Given:
The line passes through (-3,-6) and (2,-2).
To find:
The equation of line.
Solution:
If a line passes through two points [tex](x_1,y_1)\text{ and }(x_2,y_2)[/tex], then the equation of line is
[tex]y-y_1=\dfrac{y_2-y_1}{x_2-x_1}(x-x_1)[/tex]
The line passes through (-3,-6) and (2,-2). So, the equation of line is
[tex]y-(-6)=\dfrac{-2-(-6)}{2-(-3)}(x-(-3))[/tex]
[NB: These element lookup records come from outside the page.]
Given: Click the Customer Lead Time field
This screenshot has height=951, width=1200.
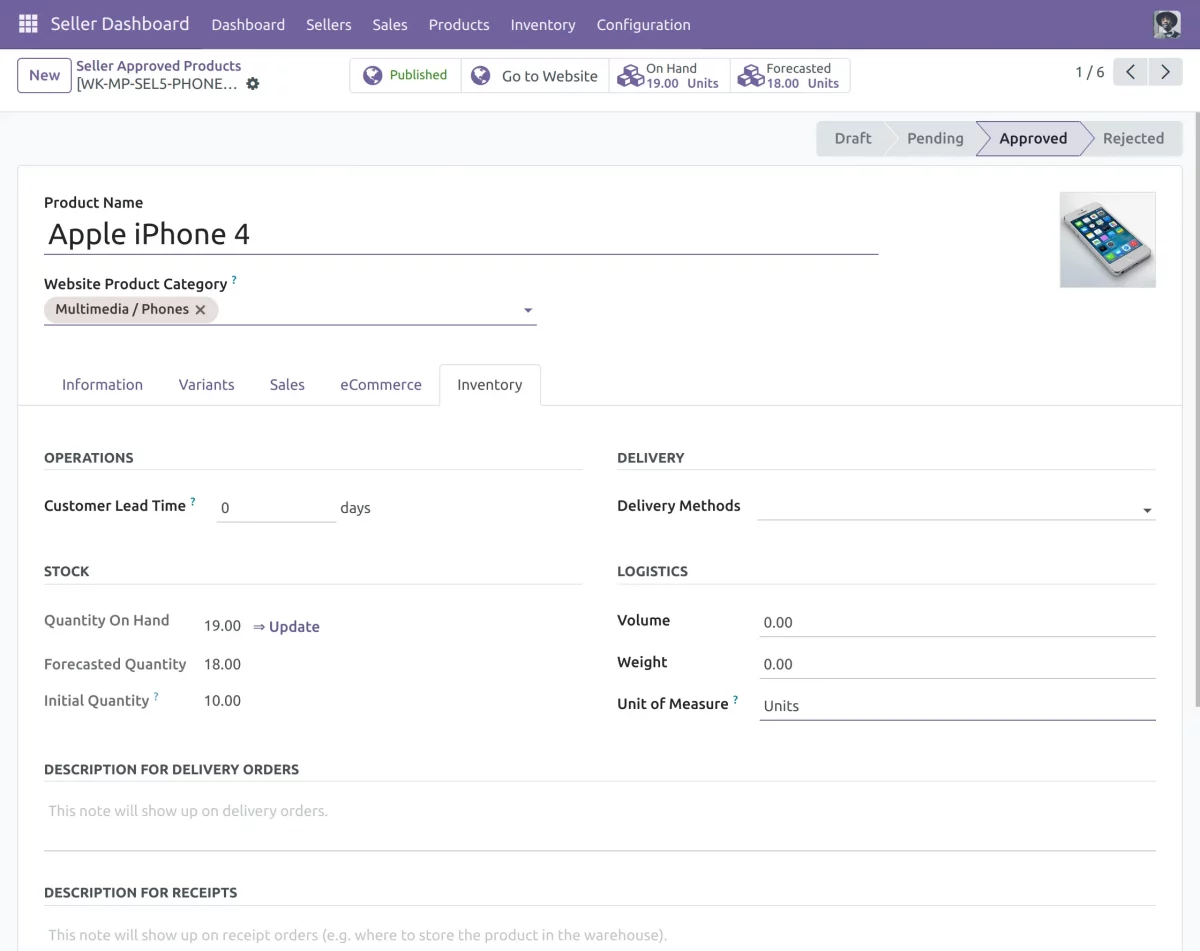Looking at the screenshot, I should tap(275, 508).
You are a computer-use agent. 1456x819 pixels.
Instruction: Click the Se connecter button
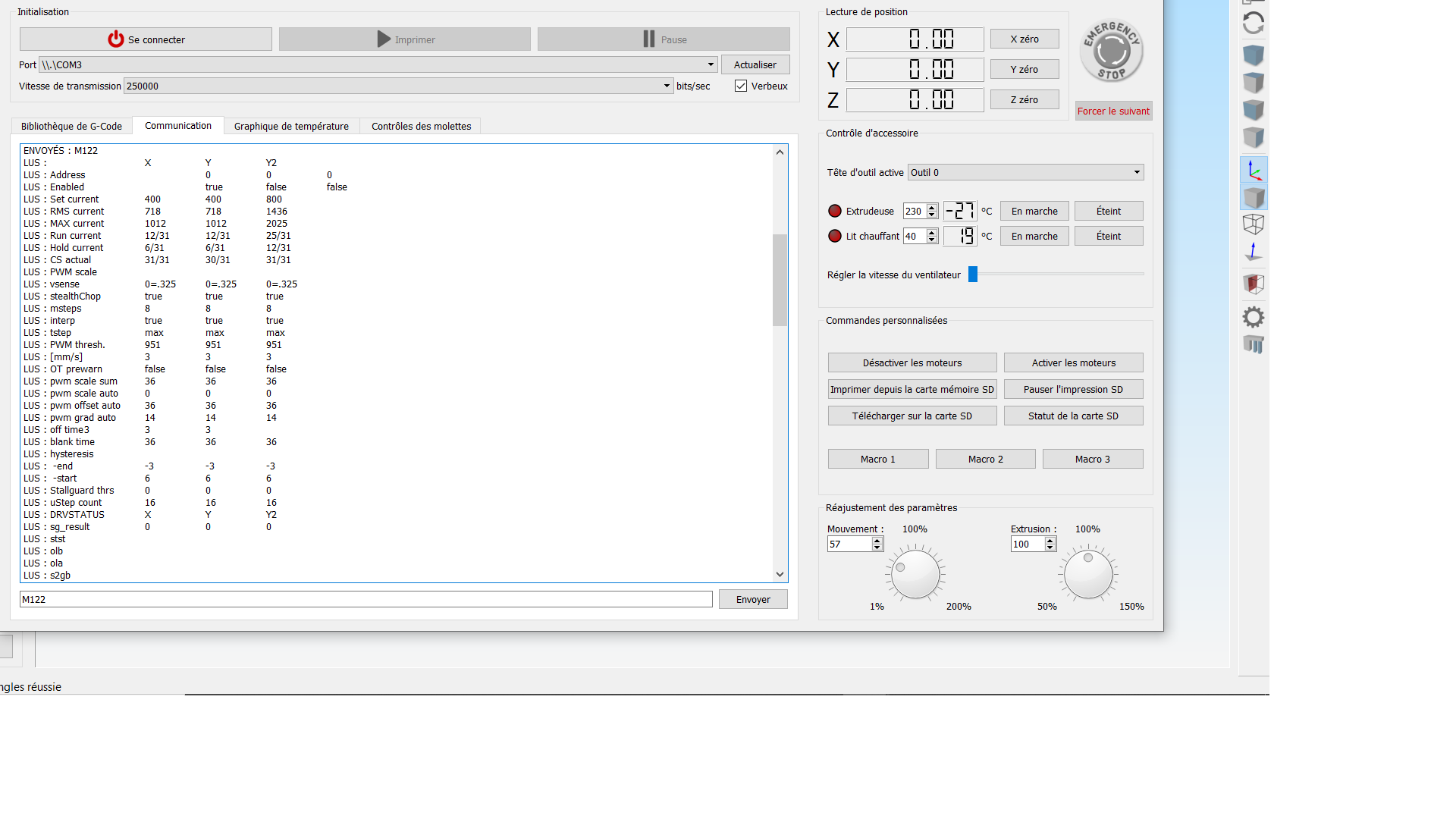[x=146, y=39]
[tex]y+6=\dfrac{-2+6}{2+3}(x+3)[/tex]
[tex]y+6=\dfrac{4}{5}(x+3)[/tex]
[tex]y+6=\dfrac{4}{5}(x)+\dfrac{4}{5}(3)[/tex]
Subtract 6 from both sides.
[tex]y=\dfrac{4}{5}(x)+\dfrac{12}{5}-6[/tex]
[tex]y=\dfrac{4}{5}(x)+\dfrac{12-30}{5}[/tex]
[tex]y=\dfrac{4}{5}(x)+\dfrac{-18}{5}[/tex]
[tex]y=\dfrac{4}{5}(x)-\dfrac{18}{5}[/tex]
Therefore, the equation of line is [tex]y=\dfrac{4}{5}(x)-\dfrac{18}{5}[/tex].